## TASK SET
[1] Answer these questions about the report on COVID-19 in Colorado hospitals:
(a) How many people with confirmed cases of COVID-19 were hospitalized in Colorado on the day the mob stormed the U.S. Capitol?
(b) What share of the state's adult ventilators were in use statewide as of Monday?
(c) What percentage of intensive-care beds were available in Northeast Colorado hospitals as of Monday?
[2] What are all the percentage figures given in the report on COVID-19 in Colorado hospitals?
[3] Extend the report on COVID-19 in Colorado hospitals from its last sentence.

## EXTRACT TO READ
┄┄┄┄┄┄┄┄┄┄┄┄┄┄┄┄┄┄┄┄

The last time this many people with confirmed COVID-19 were receiving care in Colorado hospitals, a violent mob stormed the U.S. Capitol, falsely claiming the 2020 presidential election was stolen. There were 911 people with confirmed cases of COVID-19 hospitalized that day in Colorado, plus 68 people with suspected cases.
As of Monday, 40% of the state’s adult ventilators were in use statewide, according to CDPHE’s hospital data dashboard. CDPHE’s dashboard also showed 17% of hospital facilities expected staffing shortages and 8% of facilities expected shortages of intensive-care unit beds as of Monday.
In Northeast Colorado hospitals, just 3% of intensive-care beds were available as of Monday, state data show.
Colorado health officials on Wednesday announced new data on “breakthrough” cases of COVID-19 among people who are vaccinated. According to that new data, the rate of reported COVID-19 cases among unvaccinated people was more than three times higher than the case rate for vaccinated people for the week of Aug. 22 through Aug. 28.
Unvaccinated Coloradans were nearly four times more likely to be hospitalized for COVID-19 than vaccinated Coloradans during the week of Aug. 15 through Aug. 21.

┄┄┄┄┄┄┄┄┄┄┄┄┄┄┄┄┄┄┄┄

Collected data entries
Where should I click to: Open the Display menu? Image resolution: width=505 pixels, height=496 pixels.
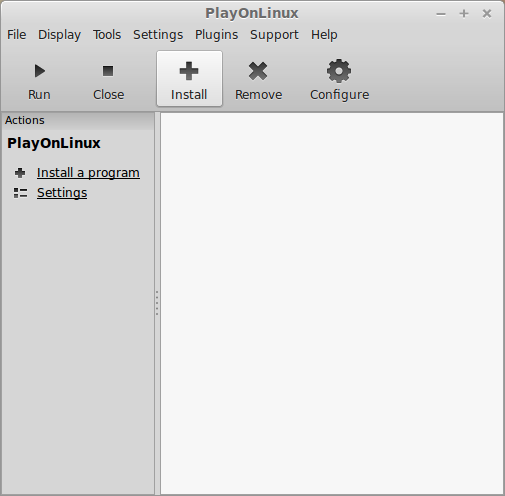pyautogui.click(x=59, y=35)
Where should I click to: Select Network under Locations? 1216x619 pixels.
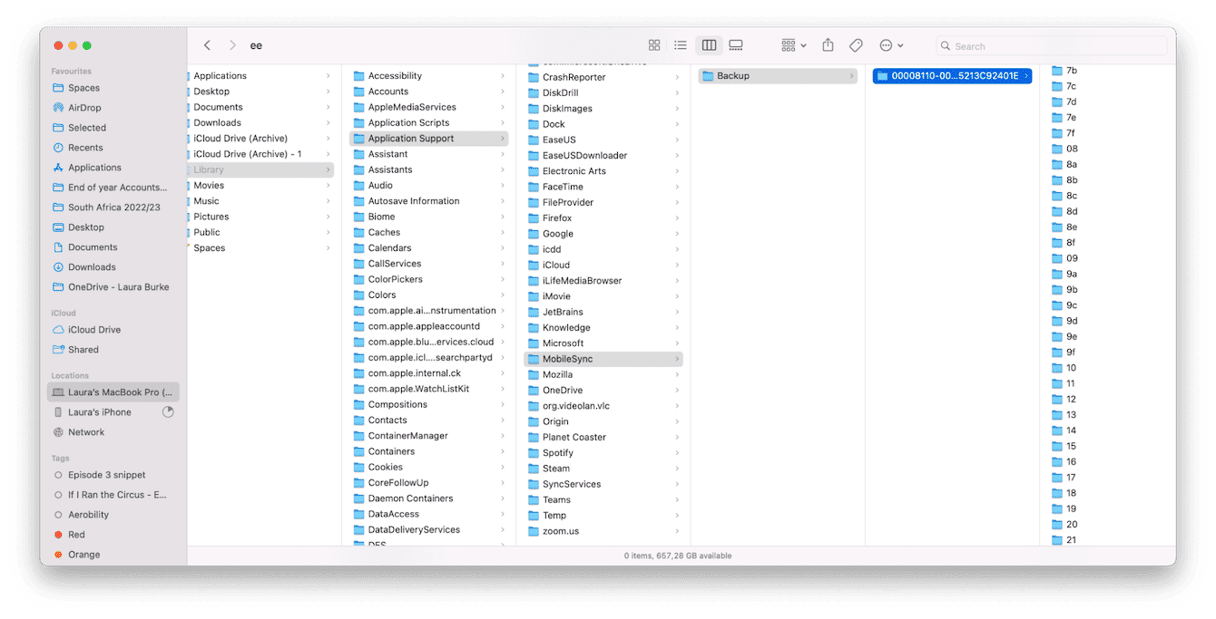(x=77, y=432)
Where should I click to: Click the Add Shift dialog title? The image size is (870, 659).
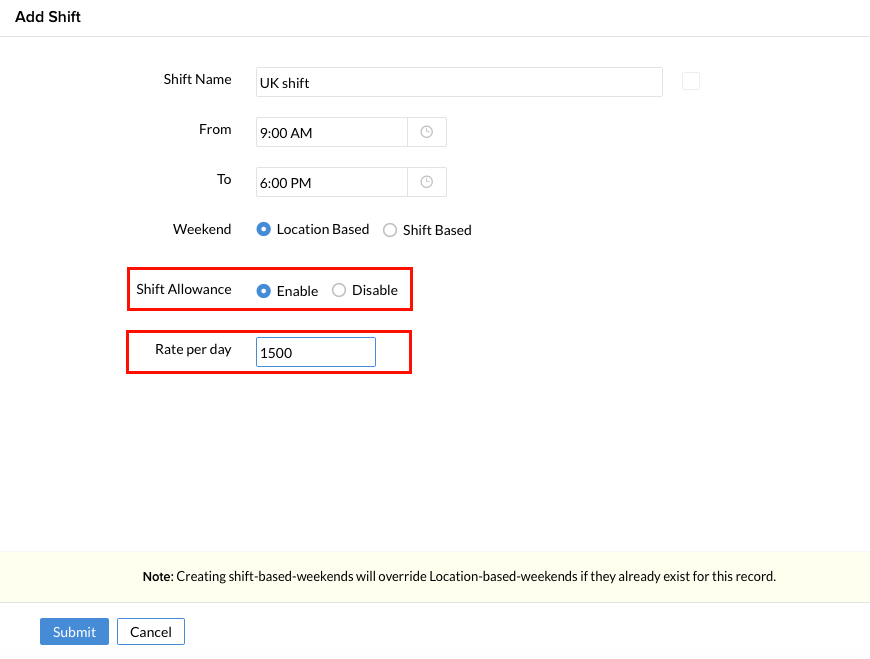[48, 17]

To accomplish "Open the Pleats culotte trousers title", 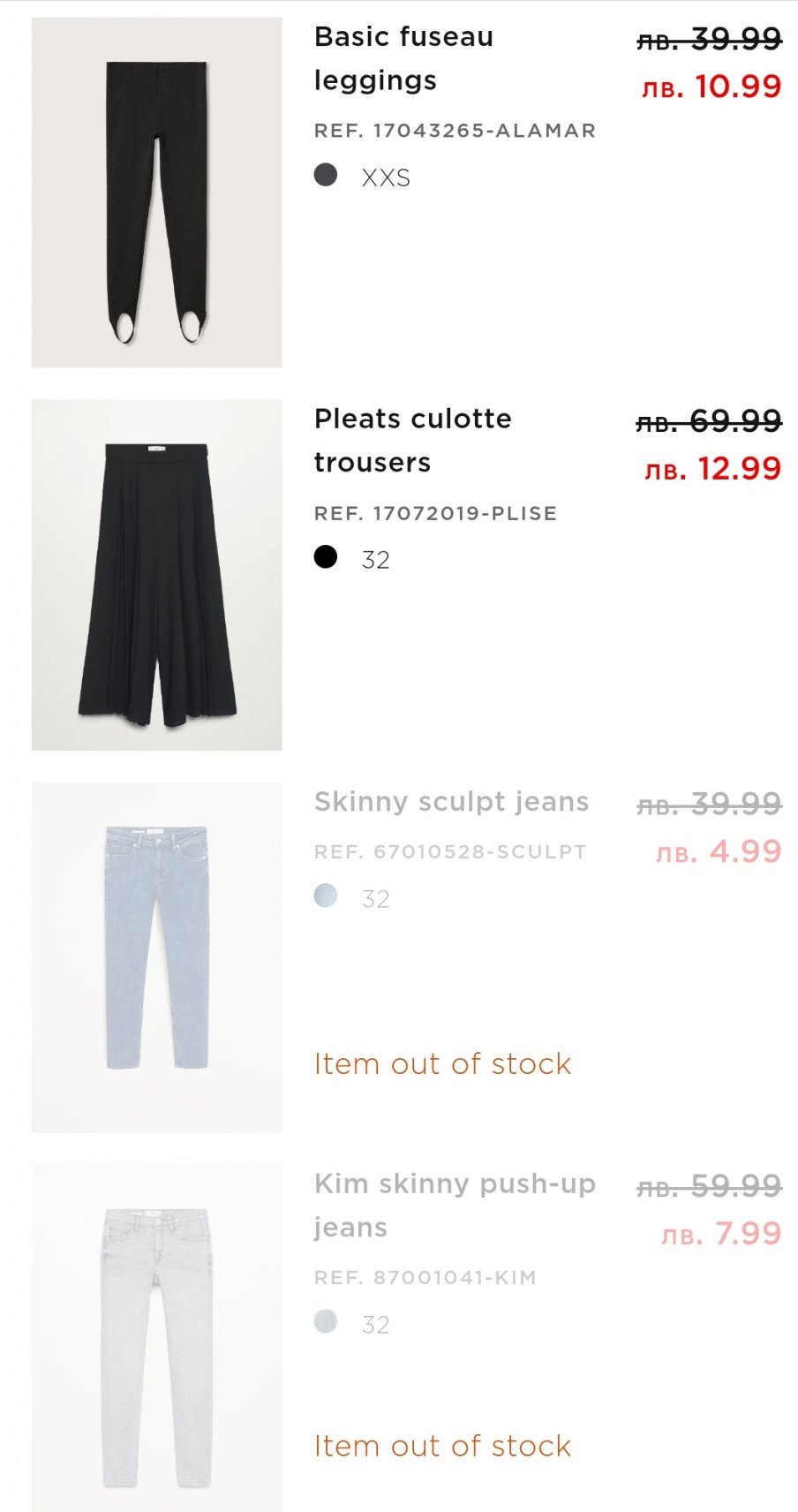I will [x=412, y=440].
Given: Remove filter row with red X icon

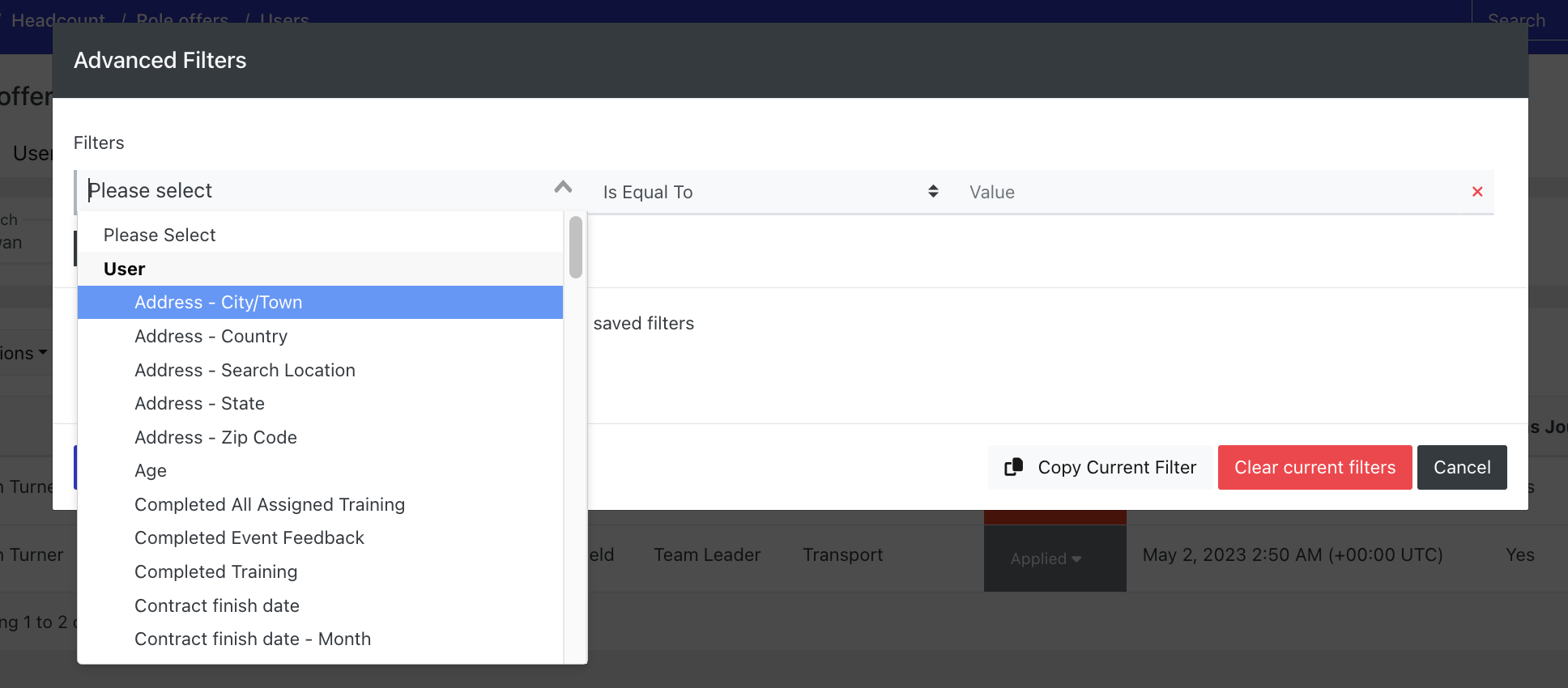Looking at the screenshot, I should point(1476,192).
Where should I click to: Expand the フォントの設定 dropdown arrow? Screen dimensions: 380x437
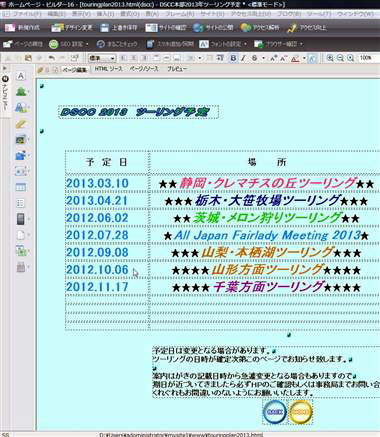[x=246, y=44]
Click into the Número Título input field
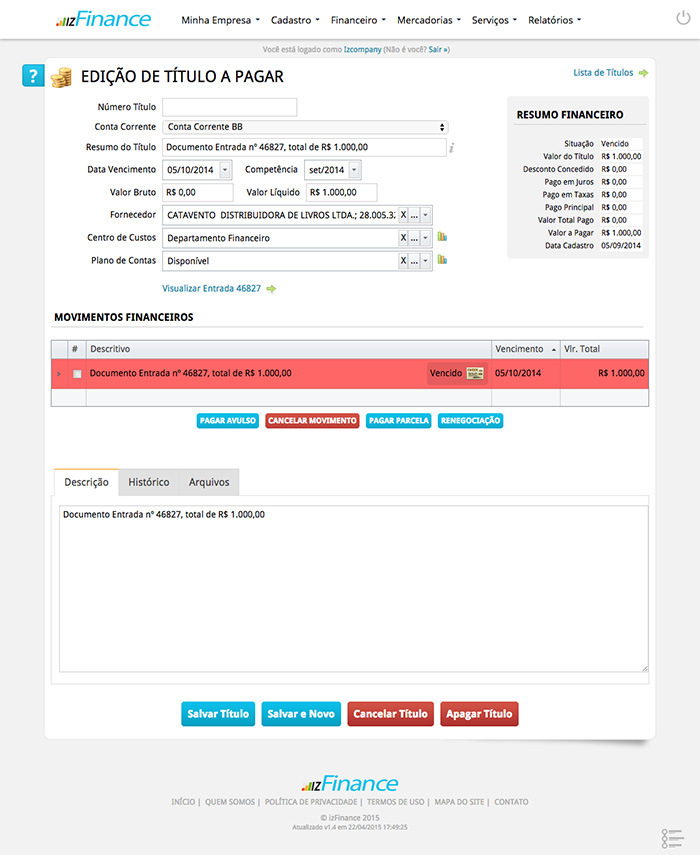 tap(230, 107)
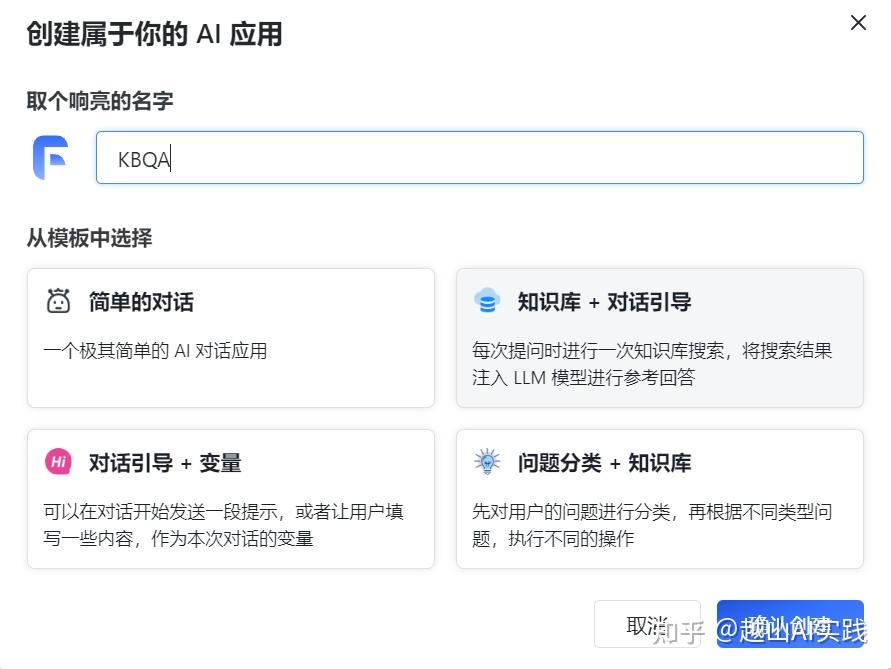The width and height of the screenshot is (891, 669).
Task: Click the 取个响亮的名字 label
Action: click(101, 100)
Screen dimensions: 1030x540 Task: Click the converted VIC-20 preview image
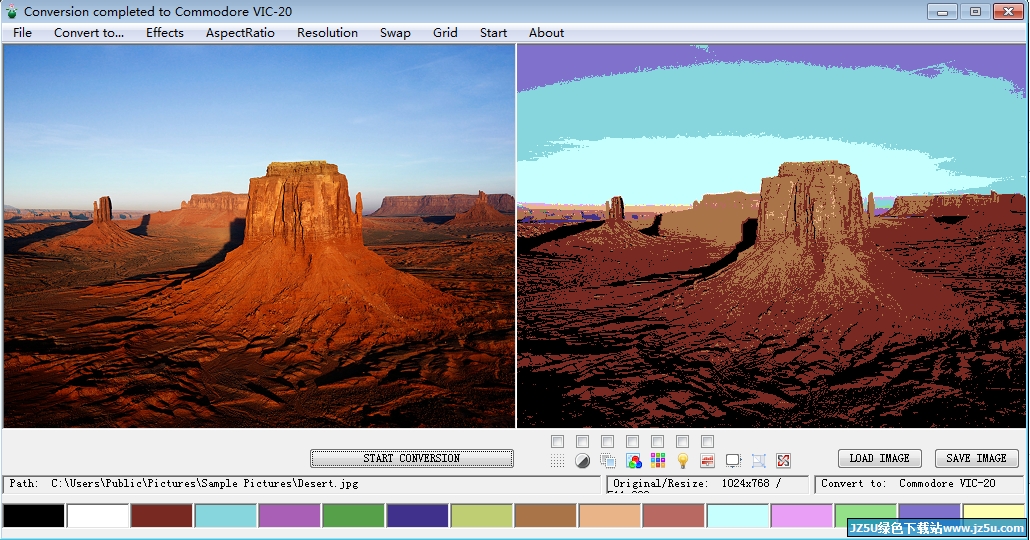[772, 236]
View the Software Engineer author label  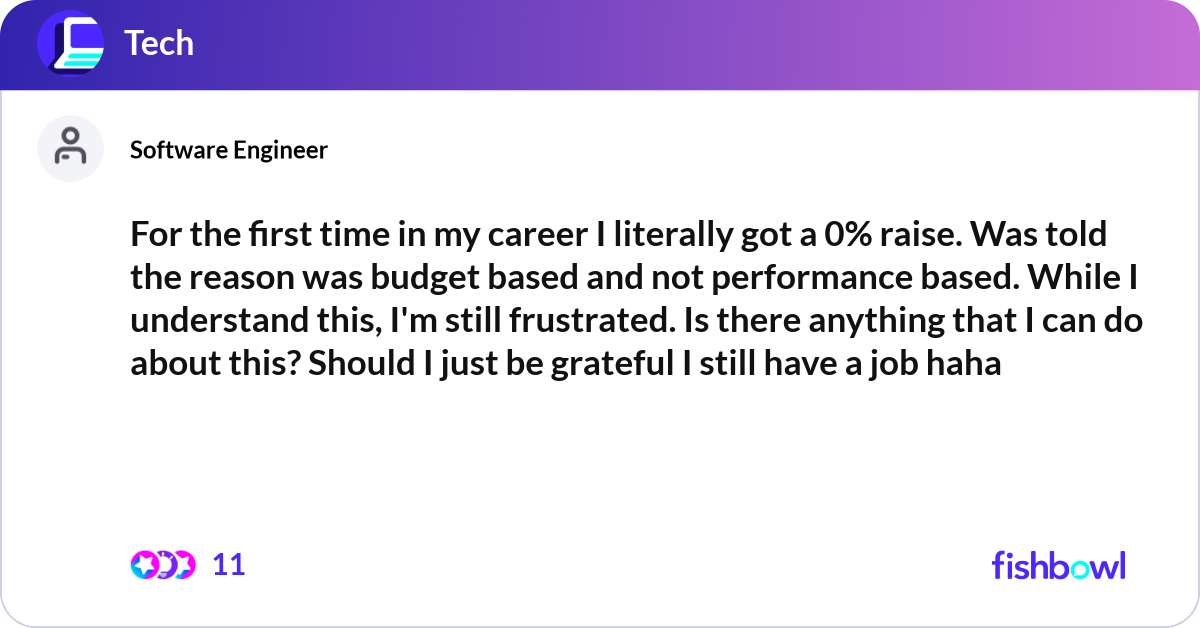click(229, 150)
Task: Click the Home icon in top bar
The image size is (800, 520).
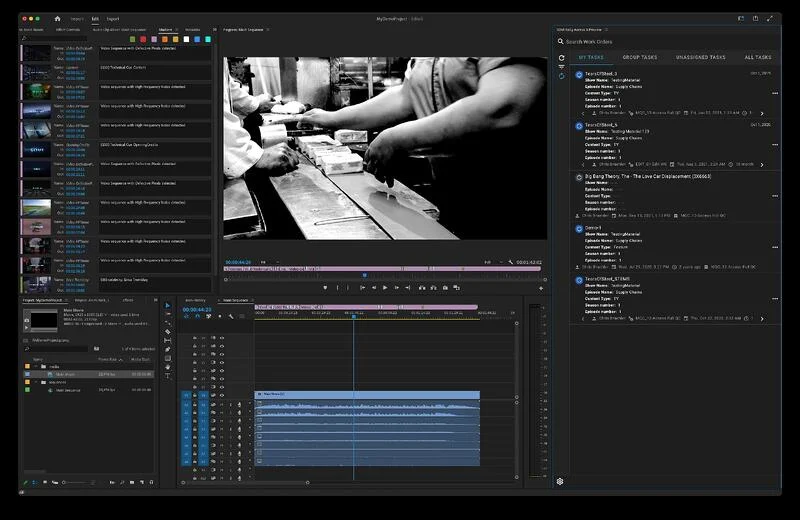Action: pyautogui.click(x=57, y=18)
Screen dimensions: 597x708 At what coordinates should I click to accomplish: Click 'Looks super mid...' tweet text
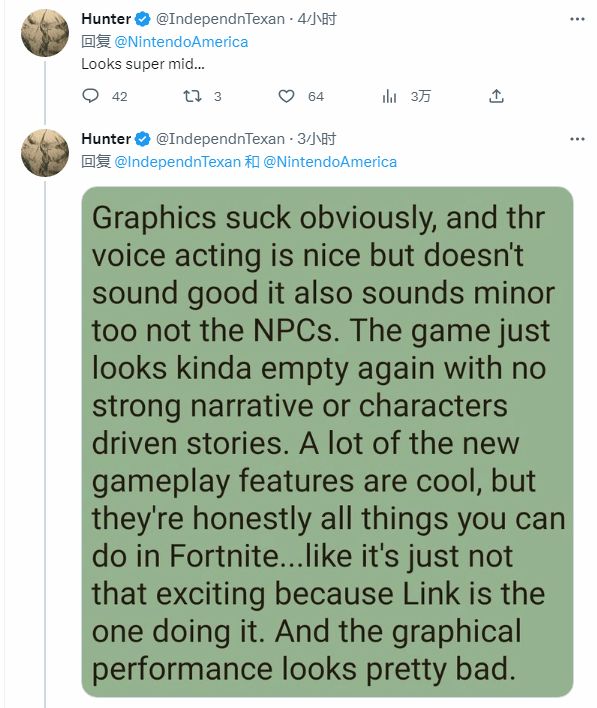tap(143, 64)
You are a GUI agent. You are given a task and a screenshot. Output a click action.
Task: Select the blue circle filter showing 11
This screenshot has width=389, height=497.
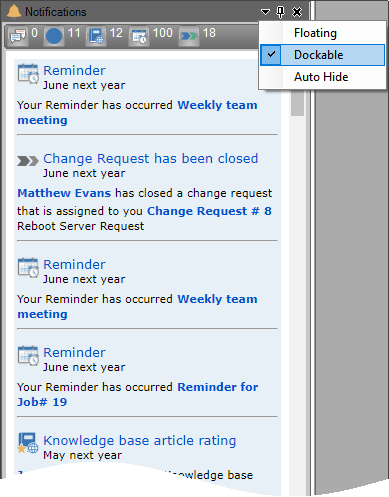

┄┄┄┄┄┄┄┄┄┄┄┄┄┄┄┄┄┄┄┄

## RESPONSES TO THE TASKS
[1]
(a) 911
(b) 40%
(c) 3%

[2] 40%, 17%, 8%, 3%

[3]
Getting a vaccine proved most advantageous when it came to actually surviving the illness.
In July of 2021, Coloradans who had been vaccinated for COVID-19 were nearly six times less likely to die of COVID-19 than unvaccinated people, according to CDPHE’s new data.
For the new state data that’s broken down by vaccination status, a reporting lag is expected of three weeks on deaths, two weeks on hospitalizations and one week on cases.
As of Tuesday, CDPHE was reporting that 3.68 million Coloradans — representing 74.7% of the vaccine-eligible population 12 and older — had received at least one dose of a COVID-19 vaccine. Meanwhile, 3.36 million people, comprising 68.2% of eligible Coloradans, were fully vaccinated against COVID-19 as of Monday.